# Breakfast, lunch and dinner: Have we always eaten them?



## Meanderer (Jul 15, 2017)

Breakfast Lunch and Dinner

"British people - and many others across the world - have been brought up on the idea of three square meals a day as a normal eating pattern, but it wasn't always that way".


"But when people worry that breaking with the traditional three meals a day is harmful, are they right about the traditional part? Have people always eaten in that pattern"?






*Breakfast*

"The Romans believed it was healthier to eat only one meal a day," she says. "They were obsessed with digestion and eating more than one meal was considered a form of gluttony. This thinking impacted on the way people ate for a very long time."

"In the Middle Ages monastic life largely shaped when people ate, says food historian Ivan Day. Nothing could be eaten before morning Mass and meat could only be eaten for half the days of the year. It's thought the word breakfast entered the English language during this time and literally meant "break the night's fast".

*Lunch*

"The terminology around eating in the UK is still confusing. For some "lunch" is "dinner" and vice versa. From the Roman times to the Middle Ages everyone ate in the middle of the day, but it was called dinner and was the main meal of the day. Lunch as we know it didn't exist - not even the word".


"During the Middle Ages daylight shaped mealtimes, says Day. With no electricity, people got up earlier to make use of daylight. Workers had often toiled in the fields from daybreak, so by midday they were hungry".

*Dinner*


"Dinner was the one meal the Romans did eat, even if it was at a different time of day".

"They were an ostentatious display of wealth and power, with cooks working in the kitchen from dawn to get things ready, says Yeldham. With no electricity cooking dinner in the evening was not an option. Peasants ate dinner around midday too, although it was a much more modest affair".


"As artificial lighting spread, dinner started to be eaten later and later in the day. It was in the 17th Century that the working lunch started, where men with aspirations would network".


----------



## terry123 (Jul 15, 2017)

Since I don't cook big meals anymore as its just me, I now eat when I want to and what I want.  Yesterday I wanted a hamburger with all the trimmings so I got a homestyle burger at McDonald's as it has the lettuce, tomato, pickle and onion.  Its pretty big but I was hungry for most of it.  Probably will not want another one for a month or two.  I will cook for the holidays if asked, otherwise I bring whatever I am asked to.


----------



## Aunt Bea (Jul 15, 2017)

I suppose in the beginning people ate when food was available.


----------



## Pappy (Jul 15, 2017)




----------



## Meanderer (Jul 15, 2017)




----------



## Meanderer (Jul 16, 2017)




----------



## NancyNGA (Jul 16, 2017)

Meanderer said:


>


You're hitting a sore spot with me here.  I've never bought this rule in general, at least not for everyone. Belly fat is belly fat and has little to do with breakfast, imo.   Likely more to do with genetics.  Points *4* and *5*, about the protein, I agree with. 

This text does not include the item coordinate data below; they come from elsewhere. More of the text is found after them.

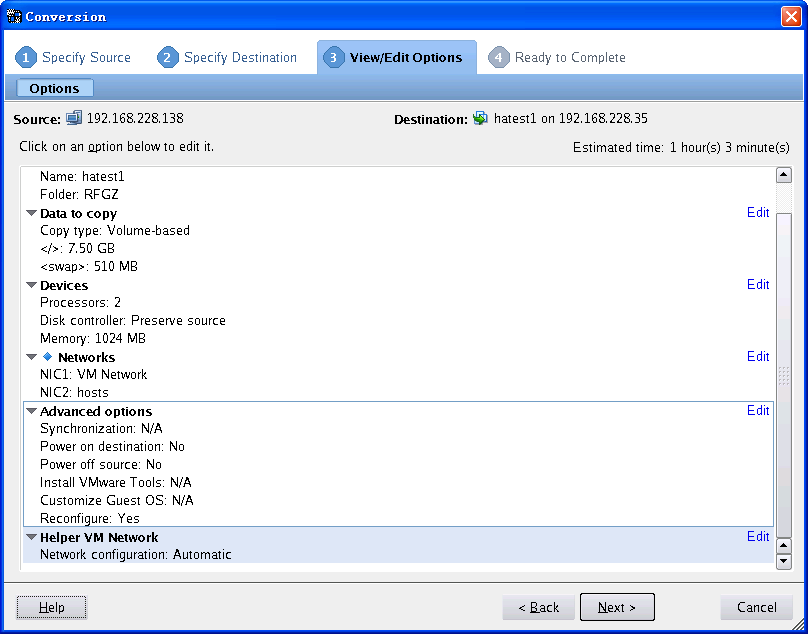This screenshot has height=634, width=808.
Task: Click the step 2 circle icon
Action: tap(168, 58)
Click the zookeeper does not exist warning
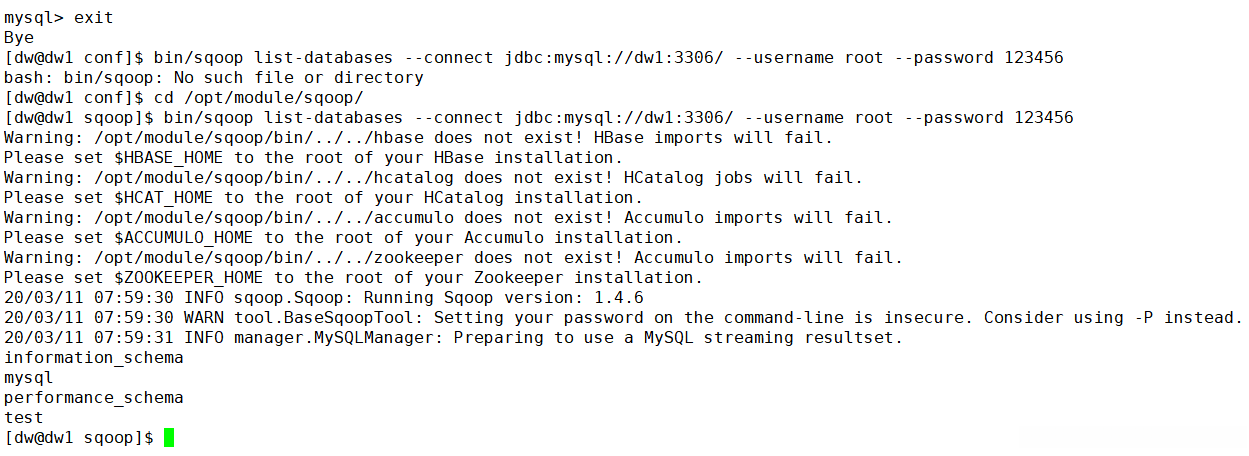The height and width of the screenshot is (456, 1249). (448, 258)
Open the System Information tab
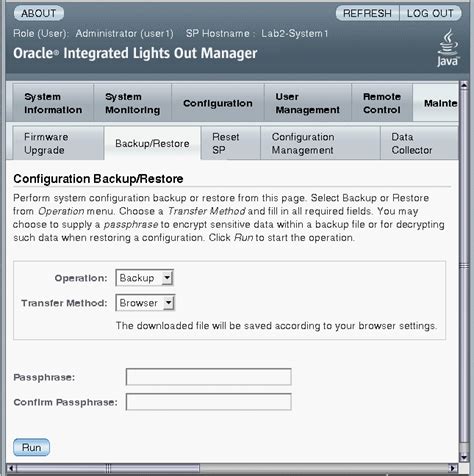 coord(53,103)
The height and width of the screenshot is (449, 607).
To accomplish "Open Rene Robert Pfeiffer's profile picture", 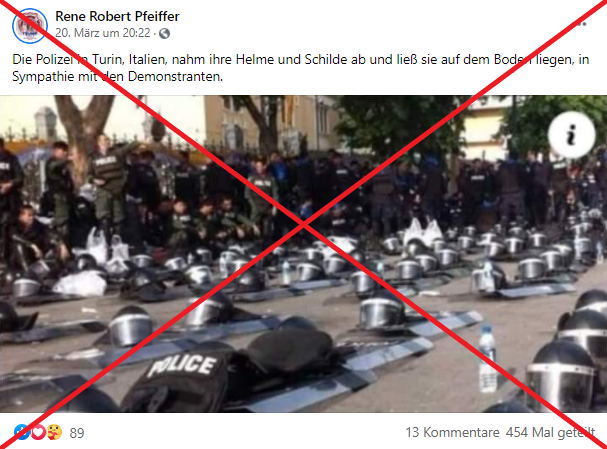I will tap(30, 26).
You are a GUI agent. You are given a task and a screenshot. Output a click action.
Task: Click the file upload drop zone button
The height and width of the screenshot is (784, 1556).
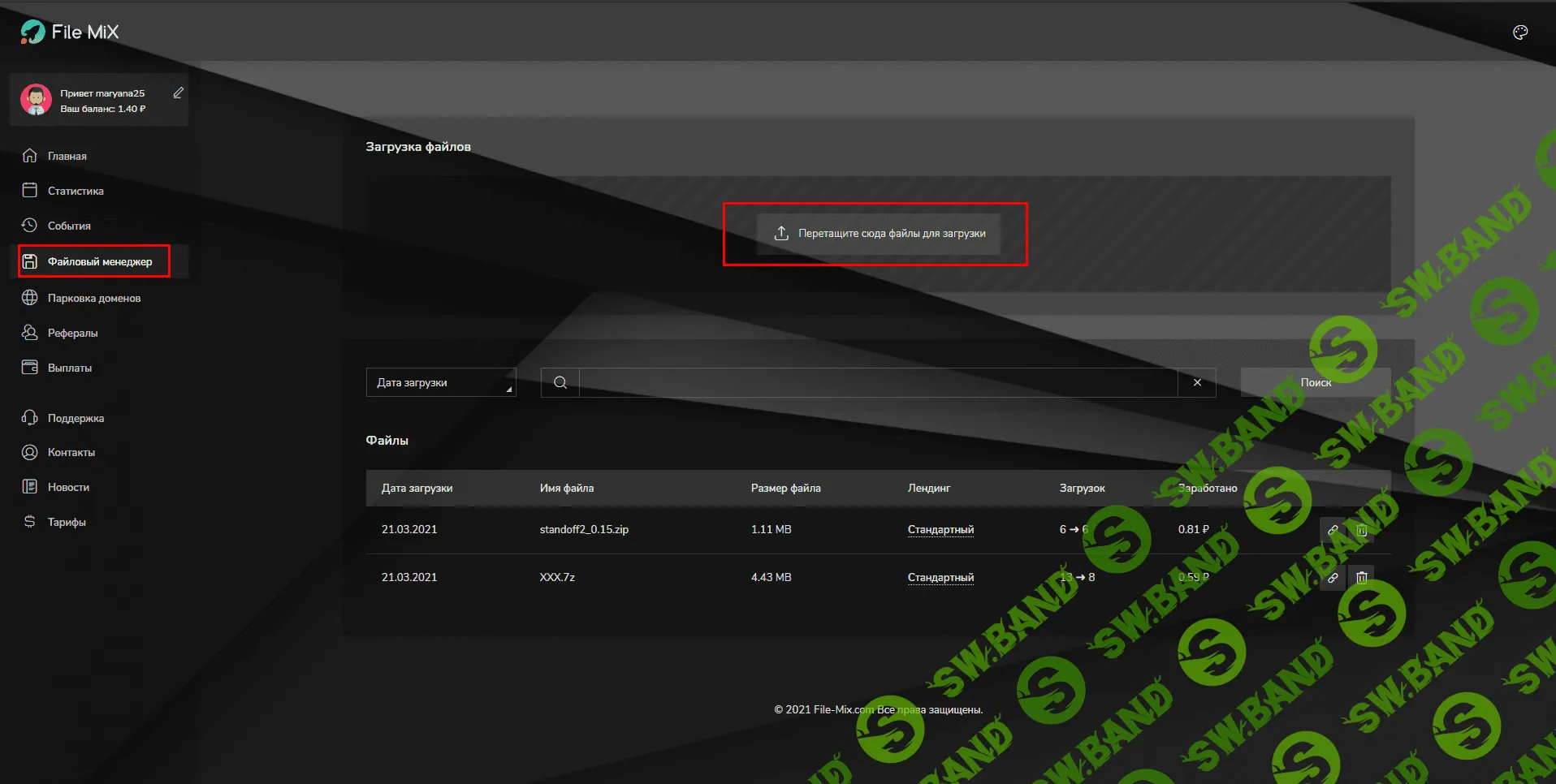pyautogui.click(x=878, y=234)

I belonged to a weight loss and fitness forum for 5 years. This was argued over and over.  I was _always_ in the minority. 

Ask yourself what did the caveman do for breakfast?   There were no refrigerators.


----------



## Meanderer (Jul 17, 2017)

I agree with you, Nancy, about belly fat & breakfast.

Scientists slam the caveman diet - and say early humans just ate whatever they could to survive and reproduce



Team say early humans ate very much like modern pigs and bear


Were 'simply acquiring enough calories to survive and reproduce.'


Paleo diet that mimics their diet has become hugely popular





"And although cream cakes did not exist in our ancestral diets, 'our ancestors would have eaten them if they grew on trees".


----------



## RadishRose (Jul 17, 2017)

Why qualify a difference between "belly fat" and just "fat"?


----------



## Camper6 (Jul 17, 2017)

Meanderer said:


>




That breakfast thing is such a scam.  My son could never eat breakfast.  He could but it would come straight back out.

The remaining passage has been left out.